EXCERPT TO READ:

>>>>>

Systolic blood pressure

Many people understand that blood pressure is very important, especially if it is high. Blood pressure is, basically, the amount of pressure that blood puts on the walls of the blood vessels it moves through. There are two pressures that are measured when someone takes a blood pressure reading: the first is the systolic blood pressure, which is the measure of blood pressure as the heart beats, and the second is called diastolic pressure or the measure of the blood pressure as and when the heart is relaxed or at rest.

To measure systolic blood pressure, a doctor or nurse uses a special device known as a sphygmomanometer. Many people know what this device looks like, but they just don’t know the large name associated with it. It is the fabric cuff that is wrapped around the arm and fastened with Velcro. The cuff is then inflated, and the attached gauge will then give a reading of your blood pressure. As the air is released, the healthcare professional takes the reading. It’s also possible to measure blood pressure using a blood pressure machine, and many pharmacies and department stores with pharmacy departments have these machines available for public use.

Once you’ve had your blood pressure measured, you will get two numbers. One is written over the other in a faction-like style. For example, normal blood pressure is 120/80, or “one-twenty over eighty” as it is read aloud. The top number, 120, is the systolic blood pressure measurement. The second, or bottom number, is the diastolic blood pressure reading.

Why is it important to have a systolic blood pressure number that is near normal? Systolic blood pressure is the force that helps move blood to all the various parts of your body. As the blood vessels get farther and farther away from the heart, they get smaller. These blood vessels are absolutely vital in getting nutrients and oxygen to your organs and to all parts of your body. They also help remove waste from the body.

If your systolic blood pressure is too low, you have hypotension. This can lead to major problems because there’s not enough force to help move blood through your body. This means that some of the farthest organs from your heart may not get the nutrients and the oxygen they need to function at their peak. The cells in your extremities may even die because of this. Your systolic blood pressure is considered below normal if it drops to under 90.

<<<<<

Stored items
>>>>>

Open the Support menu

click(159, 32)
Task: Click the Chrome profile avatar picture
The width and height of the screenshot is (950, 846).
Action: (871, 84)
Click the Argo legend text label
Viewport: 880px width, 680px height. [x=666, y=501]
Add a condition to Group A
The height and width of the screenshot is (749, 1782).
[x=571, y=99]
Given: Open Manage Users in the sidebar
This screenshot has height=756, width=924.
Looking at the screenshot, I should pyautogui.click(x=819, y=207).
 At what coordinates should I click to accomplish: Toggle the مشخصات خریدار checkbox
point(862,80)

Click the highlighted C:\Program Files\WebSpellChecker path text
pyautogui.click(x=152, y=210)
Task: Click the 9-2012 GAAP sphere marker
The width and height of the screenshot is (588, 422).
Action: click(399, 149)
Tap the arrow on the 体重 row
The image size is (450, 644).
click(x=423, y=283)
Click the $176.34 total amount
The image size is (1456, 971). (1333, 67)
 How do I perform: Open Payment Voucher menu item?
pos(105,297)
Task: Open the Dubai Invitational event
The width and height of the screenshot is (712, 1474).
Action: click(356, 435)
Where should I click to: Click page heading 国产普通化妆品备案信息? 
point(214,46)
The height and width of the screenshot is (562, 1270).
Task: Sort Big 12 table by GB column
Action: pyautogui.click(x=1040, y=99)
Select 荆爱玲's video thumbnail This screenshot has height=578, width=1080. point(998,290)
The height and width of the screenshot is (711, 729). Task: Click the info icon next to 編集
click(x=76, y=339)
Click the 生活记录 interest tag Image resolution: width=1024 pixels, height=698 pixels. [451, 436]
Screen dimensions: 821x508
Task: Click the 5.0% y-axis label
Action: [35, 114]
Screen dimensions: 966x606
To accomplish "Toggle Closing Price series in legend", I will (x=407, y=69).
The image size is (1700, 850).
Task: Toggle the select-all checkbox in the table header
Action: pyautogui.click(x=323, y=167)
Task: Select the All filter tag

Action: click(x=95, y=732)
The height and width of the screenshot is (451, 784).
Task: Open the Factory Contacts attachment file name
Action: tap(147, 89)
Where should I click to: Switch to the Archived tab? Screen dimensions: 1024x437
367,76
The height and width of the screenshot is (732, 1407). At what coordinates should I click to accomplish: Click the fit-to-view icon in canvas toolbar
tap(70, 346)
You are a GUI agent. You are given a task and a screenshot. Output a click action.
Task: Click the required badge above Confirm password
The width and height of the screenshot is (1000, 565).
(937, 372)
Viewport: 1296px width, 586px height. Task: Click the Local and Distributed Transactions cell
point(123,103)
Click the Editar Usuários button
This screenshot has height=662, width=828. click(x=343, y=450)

<<<<<

Carry on the piece about systolic blood pressure, starting right after its last sentence.

TASK ANSWER:
On the other hand, it is possible to have high systolic blood pressure. This occurs if you have a reading of over 140 for your systolic blood pressure. If both systolic and diastolic blood pressure is high, you have what everyone knows as high blood pressure or hypertension. Your diastolic blood pressure is high if it is over 90. If, however, only your systolic blood pressure is high, you have what is called isolated systolic hypertension.

In high blood pressure, both standard and isolated systolic hypertension, the small blood vessels located in many of the vital organs become hardened and less elastic over time. This means it’s much easier for them to either rupture or to be blocked. This can lead to organ damage, a stroke, or a heart attack. Unfortunately, even if you have normal blood pressure for all of your life, you may still experience blockage or a loss of elasticity as you get older.

There are a number of different factors that can increase your risk of high or low systolic blood pressure. These include working or living in a highly stressful environment for a long period of time, your posture, smoking, and how much exercise you get. Your diet and family history may also have an impact on your blood pressure and can actually give you a “normal” blood pressure that is slightly higher or lower than standard.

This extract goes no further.